Au bout du compte, la transmission d’une partie de la société en utilisant la donation-partage avec un salarié a permis à M. Dupont d’éluder l’imposition sur la plus-value de cession en donnant les titres à ses enfants. Ces derniers ont bénéficié d’une exonération de 75 % sur les biens transmis et d’une réduction de 50 % des droits sur des liquidités perçues. Quant à Claude, il peut procéder à la reprise de la société via une holding de rachat dans des conditions fiscales favorables tout en recevant de M. Dupont une donation de titres pour lui permettre de pérenniser la continuité de son activité. Cette stratégie, combinée à l’attribution gratuite des titres à Claude, permet de consolider la stratégie de transmission en assurant des moyens plus confortables au salarié repreneur tout en transmettant le patrimoine aux enfants dans des conditions avantageuses.


Des instruments aux enjeux multiples

 

  • partage de la performance
  • recruter, fidéliser et motiver ses collaborateurs
  • favoriser le dialogue social dans l’entreprise
  • instrument de compétitivité
  • outil de constitution d’épargne pour les salariés.

 


Bon à savoir :

Tous les salariés, comptant au moins trois mois d’ancienneté, quelle que soit la nature de leur contrat de travail, bénéficieront de l’accord d’intéressement. L’apprenti est également  bénéficiaire s’il y a d’autres salariés (mais sa seule présence ne suffit pas pour la mise en place).

Le dirigeant d’une entreprise,  comptant un nombre de salariés inférieur ou égal à 250 salariés, peut également en bénéficier, dès lors que l’accord le mentionne expressément.

Bon à savoir :

En cas de répartition proportionnelle à la rémunération, le revenu professionnel perçu par le chef d’entreprise est plafonné, pour le calcul de la prime d’intéressement individuelle, à la rémunération du salarié le mieux rémunéré.


Bon à savoir :
La décision d’attribuer des actions gratuites est prise par l’assemblée générale extraordinaire des actionnaires (AGE). L’AGE peut autoriser l’AGA en faveur de l’ensemble du personnel ou, le cas échéant, de certaines catégories seulement de celui-ci, selon des critères objectifs, non restrictifs et clairement définis (par exemple : ancienneté, présence, performance…)


Limites d’attribution

Limites individuelles au niveau des bénéficiaires

Il ne peut pas être attribué d’actions gratuites aux salariés détenant chacun plus de 10 % du capital social et, de surcroît, une attribution d’actions gratuites ne peut avoir pour effet pour les intéressés de détenir chacun plus de 10 % du capital social.
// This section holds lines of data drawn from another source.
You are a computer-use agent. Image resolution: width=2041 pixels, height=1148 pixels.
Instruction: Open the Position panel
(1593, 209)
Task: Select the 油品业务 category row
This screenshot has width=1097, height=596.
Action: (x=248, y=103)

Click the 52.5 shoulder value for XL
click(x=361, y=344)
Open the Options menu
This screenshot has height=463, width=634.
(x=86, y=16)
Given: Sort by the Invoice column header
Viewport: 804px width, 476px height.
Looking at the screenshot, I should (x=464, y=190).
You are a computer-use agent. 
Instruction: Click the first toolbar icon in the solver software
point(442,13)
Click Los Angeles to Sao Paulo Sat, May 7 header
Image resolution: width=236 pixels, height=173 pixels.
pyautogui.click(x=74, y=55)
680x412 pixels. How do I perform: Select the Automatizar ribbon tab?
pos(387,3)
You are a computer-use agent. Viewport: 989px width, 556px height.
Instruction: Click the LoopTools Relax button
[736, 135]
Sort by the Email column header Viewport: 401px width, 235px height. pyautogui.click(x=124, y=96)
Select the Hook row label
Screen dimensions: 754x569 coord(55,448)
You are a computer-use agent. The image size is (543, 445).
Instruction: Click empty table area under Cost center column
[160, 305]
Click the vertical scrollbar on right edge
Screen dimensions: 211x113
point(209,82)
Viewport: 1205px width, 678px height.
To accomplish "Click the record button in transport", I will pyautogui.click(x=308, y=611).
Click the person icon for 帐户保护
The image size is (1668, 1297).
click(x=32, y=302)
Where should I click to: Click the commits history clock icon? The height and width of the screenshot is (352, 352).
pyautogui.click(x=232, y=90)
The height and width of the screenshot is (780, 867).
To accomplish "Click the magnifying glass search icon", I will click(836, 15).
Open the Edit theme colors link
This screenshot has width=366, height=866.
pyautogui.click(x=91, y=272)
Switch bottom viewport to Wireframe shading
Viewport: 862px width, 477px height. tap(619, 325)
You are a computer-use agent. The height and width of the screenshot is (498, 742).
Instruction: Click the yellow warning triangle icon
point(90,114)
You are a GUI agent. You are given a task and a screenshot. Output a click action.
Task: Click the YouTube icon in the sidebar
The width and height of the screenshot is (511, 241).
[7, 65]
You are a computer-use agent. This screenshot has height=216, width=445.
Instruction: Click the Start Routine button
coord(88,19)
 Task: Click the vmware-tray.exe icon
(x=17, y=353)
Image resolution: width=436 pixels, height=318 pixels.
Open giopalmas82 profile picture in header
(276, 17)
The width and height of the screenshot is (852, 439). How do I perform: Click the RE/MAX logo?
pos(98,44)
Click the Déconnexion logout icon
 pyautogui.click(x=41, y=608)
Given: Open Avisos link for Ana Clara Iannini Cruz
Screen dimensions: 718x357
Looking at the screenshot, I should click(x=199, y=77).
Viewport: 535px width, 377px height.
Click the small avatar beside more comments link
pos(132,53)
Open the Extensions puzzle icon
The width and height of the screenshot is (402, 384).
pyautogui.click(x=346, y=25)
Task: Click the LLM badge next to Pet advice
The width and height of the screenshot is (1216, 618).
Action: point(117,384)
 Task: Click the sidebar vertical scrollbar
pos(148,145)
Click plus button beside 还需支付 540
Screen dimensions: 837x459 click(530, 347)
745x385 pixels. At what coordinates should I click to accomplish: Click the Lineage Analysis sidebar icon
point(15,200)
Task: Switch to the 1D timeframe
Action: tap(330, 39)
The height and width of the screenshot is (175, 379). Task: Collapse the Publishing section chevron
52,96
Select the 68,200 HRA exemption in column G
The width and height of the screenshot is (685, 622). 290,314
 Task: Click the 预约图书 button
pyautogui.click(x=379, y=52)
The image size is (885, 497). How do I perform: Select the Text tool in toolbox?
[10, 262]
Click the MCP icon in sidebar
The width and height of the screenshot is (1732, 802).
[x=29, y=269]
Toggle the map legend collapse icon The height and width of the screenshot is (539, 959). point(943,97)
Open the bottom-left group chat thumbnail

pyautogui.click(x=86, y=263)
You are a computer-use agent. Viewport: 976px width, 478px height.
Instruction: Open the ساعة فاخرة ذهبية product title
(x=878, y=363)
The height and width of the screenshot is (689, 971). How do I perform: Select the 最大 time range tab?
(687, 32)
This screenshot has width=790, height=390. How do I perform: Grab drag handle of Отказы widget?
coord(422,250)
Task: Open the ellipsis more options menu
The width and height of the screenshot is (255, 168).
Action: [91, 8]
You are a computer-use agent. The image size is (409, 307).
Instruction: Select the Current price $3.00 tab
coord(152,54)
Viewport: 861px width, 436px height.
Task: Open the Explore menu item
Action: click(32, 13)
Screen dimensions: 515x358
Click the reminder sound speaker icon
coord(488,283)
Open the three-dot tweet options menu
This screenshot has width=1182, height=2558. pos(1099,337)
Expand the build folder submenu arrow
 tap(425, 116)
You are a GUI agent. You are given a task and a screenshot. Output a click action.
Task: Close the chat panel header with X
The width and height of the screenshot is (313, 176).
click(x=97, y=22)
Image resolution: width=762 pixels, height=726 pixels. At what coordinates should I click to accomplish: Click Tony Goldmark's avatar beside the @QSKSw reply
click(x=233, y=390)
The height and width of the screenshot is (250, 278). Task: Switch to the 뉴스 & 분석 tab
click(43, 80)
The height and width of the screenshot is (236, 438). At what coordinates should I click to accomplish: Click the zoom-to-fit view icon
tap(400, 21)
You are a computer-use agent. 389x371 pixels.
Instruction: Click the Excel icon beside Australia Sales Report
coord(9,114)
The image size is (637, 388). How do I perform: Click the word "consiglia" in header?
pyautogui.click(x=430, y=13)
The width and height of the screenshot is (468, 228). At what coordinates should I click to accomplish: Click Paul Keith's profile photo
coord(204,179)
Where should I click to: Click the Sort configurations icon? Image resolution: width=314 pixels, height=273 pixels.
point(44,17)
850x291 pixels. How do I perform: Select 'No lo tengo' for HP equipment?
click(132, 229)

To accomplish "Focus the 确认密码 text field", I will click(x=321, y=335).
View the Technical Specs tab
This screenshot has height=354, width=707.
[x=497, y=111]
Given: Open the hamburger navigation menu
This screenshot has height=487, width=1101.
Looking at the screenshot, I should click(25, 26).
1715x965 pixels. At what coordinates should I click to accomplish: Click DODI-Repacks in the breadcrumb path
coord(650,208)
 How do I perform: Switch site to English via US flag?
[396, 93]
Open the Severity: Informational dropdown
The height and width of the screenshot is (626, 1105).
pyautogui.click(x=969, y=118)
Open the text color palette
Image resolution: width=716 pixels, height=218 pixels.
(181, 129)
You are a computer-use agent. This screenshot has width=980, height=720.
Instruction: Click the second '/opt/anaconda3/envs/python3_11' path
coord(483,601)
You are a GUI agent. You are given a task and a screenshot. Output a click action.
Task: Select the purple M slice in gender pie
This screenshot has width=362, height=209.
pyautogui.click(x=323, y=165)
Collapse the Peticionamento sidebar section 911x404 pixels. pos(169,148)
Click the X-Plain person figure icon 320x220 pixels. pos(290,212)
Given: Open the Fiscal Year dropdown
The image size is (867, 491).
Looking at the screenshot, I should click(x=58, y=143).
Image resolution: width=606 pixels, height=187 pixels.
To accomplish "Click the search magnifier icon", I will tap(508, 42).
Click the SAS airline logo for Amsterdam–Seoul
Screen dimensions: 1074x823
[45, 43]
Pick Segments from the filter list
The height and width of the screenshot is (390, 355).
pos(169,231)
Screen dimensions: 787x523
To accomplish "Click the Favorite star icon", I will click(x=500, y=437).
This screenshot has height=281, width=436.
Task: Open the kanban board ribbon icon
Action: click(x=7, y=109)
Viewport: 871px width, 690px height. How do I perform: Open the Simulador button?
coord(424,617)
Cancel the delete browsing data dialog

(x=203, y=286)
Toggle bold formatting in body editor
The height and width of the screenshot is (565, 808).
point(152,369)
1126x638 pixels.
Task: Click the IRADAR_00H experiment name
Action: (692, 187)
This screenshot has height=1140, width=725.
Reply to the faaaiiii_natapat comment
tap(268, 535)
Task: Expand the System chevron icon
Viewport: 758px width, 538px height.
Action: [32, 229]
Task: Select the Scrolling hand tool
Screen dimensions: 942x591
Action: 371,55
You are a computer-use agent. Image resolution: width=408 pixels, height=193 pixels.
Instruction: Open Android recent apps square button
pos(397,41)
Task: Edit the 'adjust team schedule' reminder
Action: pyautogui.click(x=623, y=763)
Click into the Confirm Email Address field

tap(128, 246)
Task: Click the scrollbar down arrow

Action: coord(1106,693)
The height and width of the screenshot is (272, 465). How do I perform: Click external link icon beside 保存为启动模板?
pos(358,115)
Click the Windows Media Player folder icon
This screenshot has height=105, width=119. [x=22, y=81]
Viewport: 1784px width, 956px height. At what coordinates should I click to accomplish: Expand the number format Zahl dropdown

Limites globales au niveau de la société

Le nombre total des actions gratuites attribuées ne peut pas excéder 10 % du capital social de la société émettrice. Les statuts peuvent prévoir un pourcentage plus élevé dans le cas d’attributions à certaines catégories du personnel salarié d’une PME, qui ne peut toutefois excéder 15 % du capital social.

Ces seuils sont portés à 30 % lorsque l’attribution bénéficie à tous les salariés.

Par ailleurs, l’écart entre le nombre d’actions distribuées à chaque salarié ne peut pas être supérieur à un rapport de 1 à 5.


Actualités 2018 

Une réforme de l’actionnariat salarié et de l’épargne salariale (plans, intéressement et participation) est à prévoir en 2018, axée sur le développement de ces dispositifs. Cette réforme sera au coeur du Pacte (Plan d’action pour la croissance et la transformation des entreprises), qui a été lancé par le gouvernement pour donner aux entreprises le cadre et les leviers pour innover et se transformer.